In great force, the U.S. was permanently installed on islands just off the Japanese coasts, and East Asia could never again be a one-power area. China's development, and Russia's emergence in Asia, double-riveted this certainty.
The press burst into a rash of reports that Japan had submitted definite peace proposals. The reports were denied. But, playing up the denials, the press often obscured the vital fact: Japanese officialdom was thinking of peace, discussing the possibilities, and seeing to it that this state of mind was made known to Washington, Moscow, London.
Schools in Tokyo. A flood of information--some good, some bad--poured into Allied capitals from Tokyo. According to the best of these accounts, carefully conveyed to Washington (and probably to watchful Moscow) through "a neutral channel":
P: The principal advocates of peace were the Admirals without a navy. Admiral Mitsumasa Yonai, an old-school "kimono liberal" and new Navy Minister, was their logical spokesman.
P: The politicians in Premier Kantaro Suzuki's Cabinet, which is dominated by the military, could see ruin's approach as well as anyone, and they too wanted peace. But they either would not or could not bid for it on any terms conceivably acceptable to the U.S.
P: General Kuniaki Koiso's Army faction, still stronger than any other, was the principal (and potent) bar to actual peace overtures. With facts to back them up, the Army men reasoned that despite everything they still had at least 5,000,000 men wellarmed, undefeated, and prepared to fight to the very last.
The First Reaction.
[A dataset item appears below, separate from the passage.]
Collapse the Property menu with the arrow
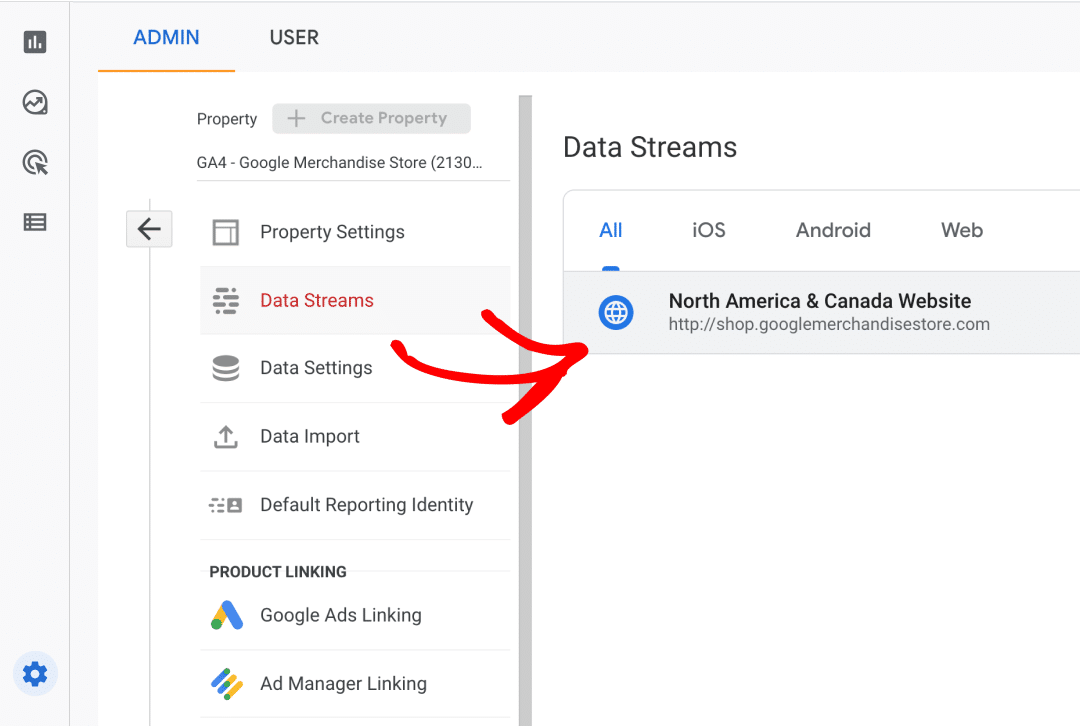This screenshot has width=1080, height=726. [x=149, y=228]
Nobody expected the Japanese to answer "Yes" as soon as they saw the Potsdam terms. Truman's statesmanlike move was intended to recapture the political initiative, not to win the war in an afternoon.
Highly significant was publication of the message in Japanese newspapers. Perhaps still more significant was the fact that the Jap Cabinet met for two hours at Premier Suzuki's home to discuss the Potsdam declaration. Said Premier Suzuki, belying his own words: "So far as the Imperial Government of Japan is concerned, it will take no notice of this proclamation."
The professional extremist, General Jiro Minami, head of the Political Association of Great Japan, also found the Potsdam terms "exactly contrary" to what he wanted. He scorned the offer, admitted Japan might be beaten.
But the seed had been planted. It could not be overlooked by such Big Business spokesmen as Munitions Minister Teijiro Toyoda, a Mitsui man. The Potsdam declaration invited him and his friends to take a practical look at what would be left of their properties if the homeland was invaded.
Job for a Zombie? At the least, the declaration was bound to widen war fissures in Japanese life and politics, encourage the groups who want a peace of survival.
Ken Murayama, a Japanese newsman recently captured in the Philippines, thought that Japan was ripe for surrender. He said that the man picked to arrange it was an almost forgotten political zombie, Admiral and former Premier Keisuke Okada.
In the 1936 young officers' revolt, sake-swilling Okada saved his life by attending his own funeral. His brother-in-law, murdered by mistake, was buried as Okada, and assassins stopped looking for the Premier. Okada politely thanked all who sent condolences, resigned as Premier, returned to his sake and his chrysanthemums.
Later, if not now, some Jap like Okada would have to emerge and show Japan the way to the end. That man might remind the Japanese of one of their proverbs: "To be beaten is to win."